Читаем Алжирские тайны полностью

Шанталь с тем лейтенантом наверняка уже приехали в Лагуат. Доживет ли Рауль до их приезда, чтобы все рассказать? Рискнет ли Зора остаться и навлечь на себя гнев Шанталь? Что Шанталь предпримет в дальнейшем? Впрочем, строить догадки бессмысленно. Нет смысла и бездельничать. Отдышавшись, я начинаю обыск в гостиной и вскоре нахожу то, что искал, – фотоаппарат и коробку с лампами-вспышками, хранившиеся в угловом шкафу.

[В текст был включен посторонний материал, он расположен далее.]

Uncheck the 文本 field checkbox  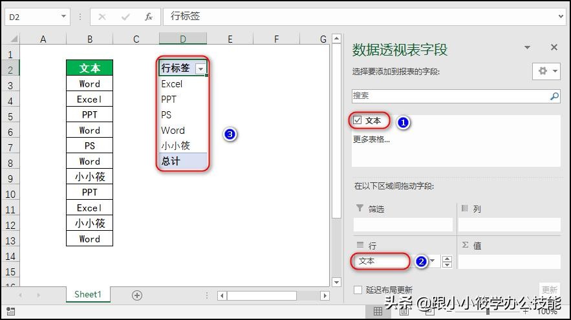(x=358, y=120)
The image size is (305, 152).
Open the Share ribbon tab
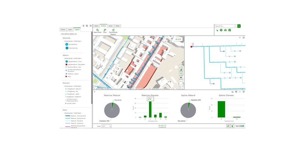[x=117, y=26]
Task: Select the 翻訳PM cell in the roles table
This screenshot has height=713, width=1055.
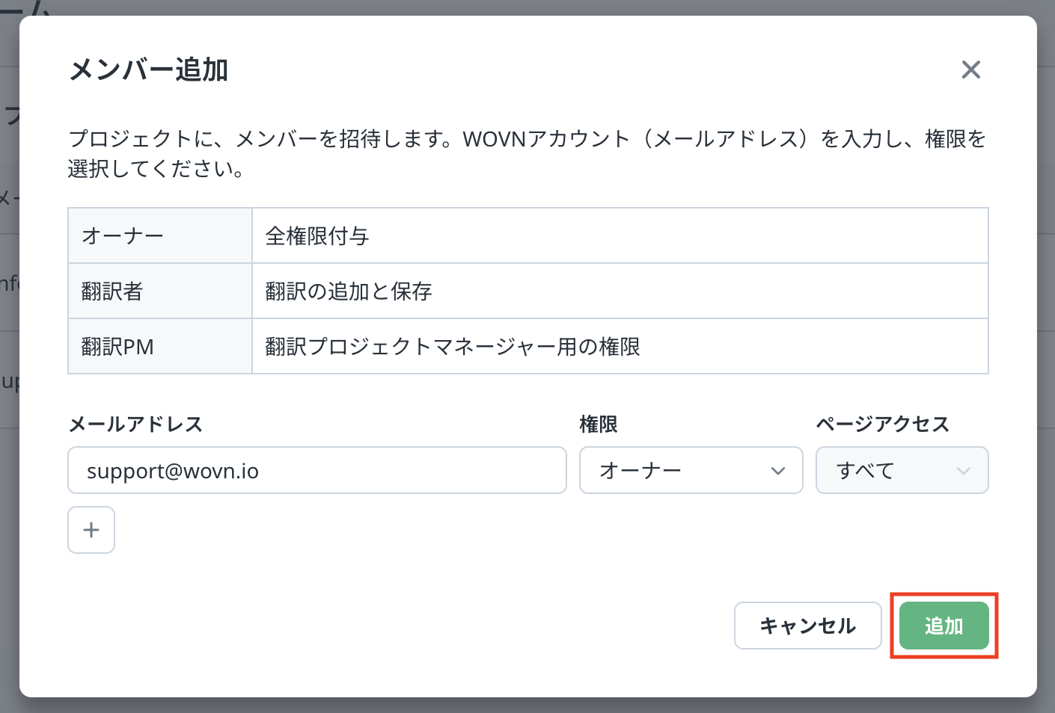Action: (x=160, y=346)
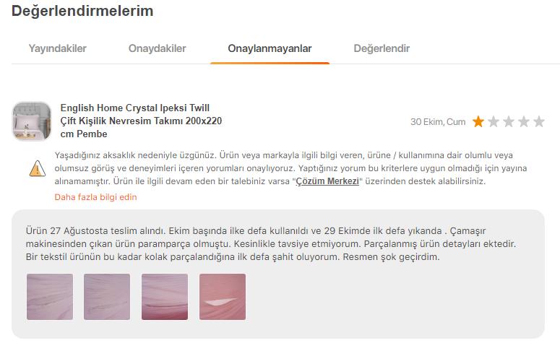This screenshot has height=351, width=560.
Task: Click the 30 Ekim, Cum review date
Action: tap(438, 122)
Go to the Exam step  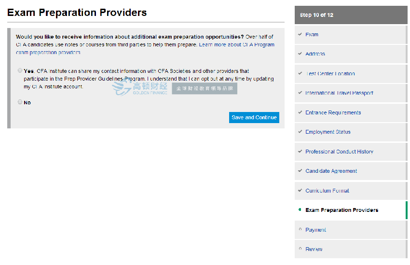pyautogui.click(x=312, y=35)
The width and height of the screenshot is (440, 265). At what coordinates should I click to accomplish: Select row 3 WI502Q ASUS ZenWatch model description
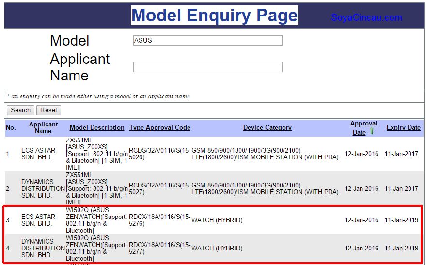96,220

Я поднимаюсь наверх и фотографирую тело Ивонны, распростертое на кровати. Ноги у нее неестественно вывернуты, голову подпирает окровавленная подушка. Потом спускаюсь к Эжену и делаю снимки его тела во всевозможных нелепых ракурсах. Это интересное занятие с технической точки зрения – да и с эстетической тоже, поскольку искусство фотографии придает эстетичность любому злодеянию. Нынешние наши боевые действия в Алжире ведутся в черно-белом варианте, и, когда мне снится эта война, я все вижу в зернистом черно-белом изображении. Нет ни ярко-синего неба, ни желтого песка, ни пестрых арабских халатов – лишь изображенные двухцветной светотенью солдаты, политики и журналисты.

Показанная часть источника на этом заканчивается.